Up to $350 million of the term loan A and/or the term loan B can be available as a 180-day delayed-draw loan. If the delayed-draw is not needed, the company expects to raise a total of $2.15 billion of term loan A and term loan B debt, as opposed to $2.5 billion.

All tranches will carry a 2.5% Libor floor.

The commitment letter said that the term loan A and the term loan B will be offered to lenders at an original issue discount of 98.

The revolver has a 75 bps commitment fee and the delayed-draw term loan commitment fee will be half of the drawn spread.

Warner Chilcott led by two

Co-lead arrangers on Warner Chilcott's credit facility are Bank of America and Credit Suisse. Bookrunners on the deal are Bank of America, Credit Suisse, Barclays, Citigroup, JPMorgan and Morgan Stanley. Credit Suisse is the administrative agent.

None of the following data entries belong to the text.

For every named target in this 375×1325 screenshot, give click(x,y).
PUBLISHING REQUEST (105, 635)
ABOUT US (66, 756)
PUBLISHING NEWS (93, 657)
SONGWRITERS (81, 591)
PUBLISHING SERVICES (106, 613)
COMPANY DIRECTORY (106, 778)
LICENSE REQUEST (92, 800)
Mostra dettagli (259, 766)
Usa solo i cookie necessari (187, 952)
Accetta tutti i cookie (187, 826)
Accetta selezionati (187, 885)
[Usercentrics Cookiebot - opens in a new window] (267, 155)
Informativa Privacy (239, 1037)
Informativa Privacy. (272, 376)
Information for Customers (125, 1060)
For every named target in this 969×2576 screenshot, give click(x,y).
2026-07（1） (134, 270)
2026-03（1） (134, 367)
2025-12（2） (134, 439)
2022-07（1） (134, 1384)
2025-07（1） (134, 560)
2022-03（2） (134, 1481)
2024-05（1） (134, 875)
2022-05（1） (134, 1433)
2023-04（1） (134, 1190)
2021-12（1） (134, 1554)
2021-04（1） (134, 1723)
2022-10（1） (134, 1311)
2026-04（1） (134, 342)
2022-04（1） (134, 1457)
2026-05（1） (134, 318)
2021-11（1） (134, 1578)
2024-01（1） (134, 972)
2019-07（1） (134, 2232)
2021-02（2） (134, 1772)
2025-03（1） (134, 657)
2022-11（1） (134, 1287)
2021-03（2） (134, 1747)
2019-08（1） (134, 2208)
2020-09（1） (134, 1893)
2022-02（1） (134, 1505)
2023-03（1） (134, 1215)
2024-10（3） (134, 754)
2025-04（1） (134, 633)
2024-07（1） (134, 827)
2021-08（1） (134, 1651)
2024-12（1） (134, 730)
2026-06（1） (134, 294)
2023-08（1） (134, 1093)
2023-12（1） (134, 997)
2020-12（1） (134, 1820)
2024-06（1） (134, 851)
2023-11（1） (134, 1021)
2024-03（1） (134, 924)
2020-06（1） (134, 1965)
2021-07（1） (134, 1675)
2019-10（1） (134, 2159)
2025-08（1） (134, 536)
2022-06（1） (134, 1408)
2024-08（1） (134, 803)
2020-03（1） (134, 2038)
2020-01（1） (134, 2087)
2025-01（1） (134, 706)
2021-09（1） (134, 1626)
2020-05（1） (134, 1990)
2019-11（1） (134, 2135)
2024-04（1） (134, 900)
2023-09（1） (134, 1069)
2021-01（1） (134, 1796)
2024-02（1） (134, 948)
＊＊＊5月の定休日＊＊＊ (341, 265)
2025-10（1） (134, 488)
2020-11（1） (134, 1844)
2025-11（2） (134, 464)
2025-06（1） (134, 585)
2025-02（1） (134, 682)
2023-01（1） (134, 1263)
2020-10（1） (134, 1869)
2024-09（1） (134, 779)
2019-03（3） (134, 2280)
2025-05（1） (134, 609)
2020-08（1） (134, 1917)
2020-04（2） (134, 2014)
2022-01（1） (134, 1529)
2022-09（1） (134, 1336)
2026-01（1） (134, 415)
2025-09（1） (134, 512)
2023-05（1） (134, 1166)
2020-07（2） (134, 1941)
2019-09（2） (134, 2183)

The banks have committed to provide 16 2/3% of the credit facility.

Financial covenants under the facility include a maximum leverage ratio opening at 4.25 times and decreasing until it reaches 2.5 times after Sept. 30, 2013, and an interest coverage ratio that opens at 2.0 times and increases until it reaches 3.0 times after Sept. 30, 2013.

Proceeds will be used to refinance the company's existing credit facility and to fund the purchase of Procter & Gamble Co.'s pharmaceuticals business for $3.1 billion.

Other funds for the refinancing and acquisition will come from the sale of $1.4 billion of senior unsecured notes, which are backed by a $1.4 billion one-year bridge loan priced at Libor plus 800 bps with a 2.5% Libor floor. The spread increases by 50 bps after each three-month period.

The transaction is expected to close in the fourth quarter, subject to regulatory approvals, the receipt of proceeds of the financing, the delivery of audited financial statements for the pharmaceuticals business and other customary conditions.

Warner Chilcott is a Rockaway, N.J.-based specialty pharmaceutical company.